#### EXTRAIT DU DOCUMENT

::::::

C’est toujours excitant d’y penser parce qu’on est sûrs de se tromper. On est libre de fantasmer. J’ai lu Une machine comme moi, un super bouquin de Ian McEwan. Un mec achète un androïde comme compagnon et cet androïde tombe amoureux de sa femme. Une sorte de Jules et Jim 2.0. Est-ce qu’une machine qui accède à la conscience et regarde dans le cœur des hommes va aimer ce qu’il va y trouver ? C’est encore une idée du futur intéressante. Tout le monde a une vision manichéenne de l’intelligence artificielle, qui serait nécessairement une menace, alors qu’on peut imaginer que les robots soient un jour capables de nostalgie et d’espoir. La technologie est neutre. Tout dépend de ce qu’on en fait. La fission de l’atome on en a fait une bombe atomique… Le futur n’est pas écrit. C’est facile et sexy d’être désespéré. C’est compliqué d’arriver à imaginer une œuvre qui prenne un autre angle…
https://youtu.be/Sj7A8SX7ccI
Pourquoi l’art est-il important ?

::::::

#### DONNÉES FOURNIES
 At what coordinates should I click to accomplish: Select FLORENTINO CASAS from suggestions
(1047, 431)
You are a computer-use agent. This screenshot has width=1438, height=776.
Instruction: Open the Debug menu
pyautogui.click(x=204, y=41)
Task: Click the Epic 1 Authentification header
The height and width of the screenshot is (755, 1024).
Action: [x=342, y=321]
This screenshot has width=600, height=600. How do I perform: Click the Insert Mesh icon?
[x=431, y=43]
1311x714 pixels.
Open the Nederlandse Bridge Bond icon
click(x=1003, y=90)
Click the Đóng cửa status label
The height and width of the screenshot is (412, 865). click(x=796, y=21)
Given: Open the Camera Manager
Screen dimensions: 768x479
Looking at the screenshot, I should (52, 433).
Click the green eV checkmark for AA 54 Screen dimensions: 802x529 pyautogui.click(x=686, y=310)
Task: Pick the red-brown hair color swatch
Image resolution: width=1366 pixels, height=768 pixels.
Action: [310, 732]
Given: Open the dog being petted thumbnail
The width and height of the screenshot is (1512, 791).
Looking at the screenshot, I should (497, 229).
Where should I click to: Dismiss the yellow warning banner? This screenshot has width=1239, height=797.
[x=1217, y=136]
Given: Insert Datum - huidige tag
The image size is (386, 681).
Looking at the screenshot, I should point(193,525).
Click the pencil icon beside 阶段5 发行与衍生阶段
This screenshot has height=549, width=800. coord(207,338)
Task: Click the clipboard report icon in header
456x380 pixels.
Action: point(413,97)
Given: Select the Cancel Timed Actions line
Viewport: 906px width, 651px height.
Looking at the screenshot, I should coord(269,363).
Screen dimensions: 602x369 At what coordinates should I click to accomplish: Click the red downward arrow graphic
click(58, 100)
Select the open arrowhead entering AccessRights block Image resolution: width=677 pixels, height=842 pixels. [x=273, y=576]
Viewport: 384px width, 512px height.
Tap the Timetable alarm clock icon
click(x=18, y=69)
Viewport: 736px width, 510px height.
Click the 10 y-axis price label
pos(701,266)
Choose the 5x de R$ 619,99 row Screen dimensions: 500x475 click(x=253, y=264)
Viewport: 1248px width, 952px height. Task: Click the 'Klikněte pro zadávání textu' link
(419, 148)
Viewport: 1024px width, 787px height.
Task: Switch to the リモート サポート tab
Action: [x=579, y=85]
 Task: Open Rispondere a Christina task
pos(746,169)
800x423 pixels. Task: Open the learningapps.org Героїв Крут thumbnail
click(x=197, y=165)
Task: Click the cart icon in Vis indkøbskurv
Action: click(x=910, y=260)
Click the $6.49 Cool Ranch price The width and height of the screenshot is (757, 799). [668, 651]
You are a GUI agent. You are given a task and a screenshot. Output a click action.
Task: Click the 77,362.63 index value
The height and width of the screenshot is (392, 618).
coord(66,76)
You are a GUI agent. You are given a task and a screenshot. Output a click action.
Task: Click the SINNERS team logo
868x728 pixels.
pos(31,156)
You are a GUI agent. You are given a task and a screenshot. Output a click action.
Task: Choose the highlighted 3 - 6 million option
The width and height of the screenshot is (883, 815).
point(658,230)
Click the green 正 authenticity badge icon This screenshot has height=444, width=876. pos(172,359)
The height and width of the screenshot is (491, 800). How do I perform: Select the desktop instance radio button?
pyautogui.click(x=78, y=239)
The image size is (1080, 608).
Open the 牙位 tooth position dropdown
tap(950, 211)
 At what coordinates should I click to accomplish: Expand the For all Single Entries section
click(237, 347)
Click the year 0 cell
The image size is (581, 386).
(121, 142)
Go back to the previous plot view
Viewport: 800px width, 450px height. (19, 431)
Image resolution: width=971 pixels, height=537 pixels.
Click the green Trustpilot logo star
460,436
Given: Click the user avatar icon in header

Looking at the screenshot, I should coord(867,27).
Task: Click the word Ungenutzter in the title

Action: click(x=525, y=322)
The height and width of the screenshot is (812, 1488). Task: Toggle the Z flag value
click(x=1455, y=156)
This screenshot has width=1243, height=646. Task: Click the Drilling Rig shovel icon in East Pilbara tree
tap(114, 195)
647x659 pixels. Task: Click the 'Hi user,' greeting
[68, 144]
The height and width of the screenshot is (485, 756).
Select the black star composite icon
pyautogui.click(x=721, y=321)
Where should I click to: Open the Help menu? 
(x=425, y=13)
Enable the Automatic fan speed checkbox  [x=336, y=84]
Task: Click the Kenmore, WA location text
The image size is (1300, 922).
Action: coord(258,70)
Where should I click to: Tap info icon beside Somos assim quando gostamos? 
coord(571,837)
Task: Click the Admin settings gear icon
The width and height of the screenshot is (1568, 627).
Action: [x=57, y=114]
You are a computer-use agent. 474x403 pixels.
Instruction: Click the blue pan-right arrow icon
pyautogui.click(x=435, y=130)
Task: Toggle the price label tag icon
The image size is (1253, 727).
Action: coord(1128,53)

::::::

#### CONSIGNE 1
Relevez toutes les phrases de l'extrait sur l'intelligence artificielle qui commencent par « C'est ».
#### CONSIGNE 2
Répondez brièvement à ces questions sur l'extrait sur l'intelligence artificielle :
(a) Qui a écrit Une machine comme moi ?
(b) De qui l'androïde du roman tombe-t-il amoureux ?
(c) Qu'a-t-on fait de la fission de l'atome ?
#### CONSIGNE 3
Poursuivez l'extrait sur l'intelligence artificielle à partir de sa dernière phrase.

#### RÉPONSE RÉDIGÉE 1
- C'est toujours excitant d'y penser parce qu'on est sûrs de se tromper.
- C'est encore une idée du futur intéressante.
- C'est facile et sexy d'être désespéré.
- C'est compliqué d'arriver à imaginer une œuvre qui prenne un autre angle…

#### RÉPONSE RÉDIGÉE 2
(a) Ian McEwan.
(b) De la femme de l'homme qui l'a acheté.
(c) Une bombe atomique.

#### RÉPONSE RÉDIGÉE 3
C’est une évidence : aujourd’hui, dans ce confinement généralisé, qu’est-ce que font les gens ? Ils s’expriment, chantent, se bouffent des séries et des films, écoutent de la musique… C’est une nourriture ! Sans jeu de mots personnel, c’est de l’oxygène (rires). Ça fait partie de notre ADN. Ce qui est dommage, c’est que l’on passe du temps sur des plateformes qui exploitent les créateurs. Mais personne n’a autant lu, regardé, écouté que pendant cette période. Vous avez confiance dans les pouvoirs publics actuellement ? Ils sont complètement dépassés. Je pense qu’il faut être vigilant. On s’aperçoit que la politique n’est pas un problème de professionnels ou d’amateurs. Ça se situe entre les deux. Les pros sont coupés du monde et quand on est amateur, c’est le bordel parce qu’on manque d’expérience… Il n’y a pas que l’intention qui compte ! Les proverbes sont souvent assez cons. C’est le résultat qui compte. Il faut continuer à mettre la pression sur les pouvoirs publics, ne pas se faire oublier. La culture est le parent pauvre. Les créateurs sont dans des mondes assez isolés. Il faut réussir à fédérer et surtout parler d’une seule voix par rapport aux pouvoirs publics. Qu’on fédère le livre, le cinéma, la musique… Qu’on demande des choses précises.
Quel est votre rapport à la presse, vous en lisez ?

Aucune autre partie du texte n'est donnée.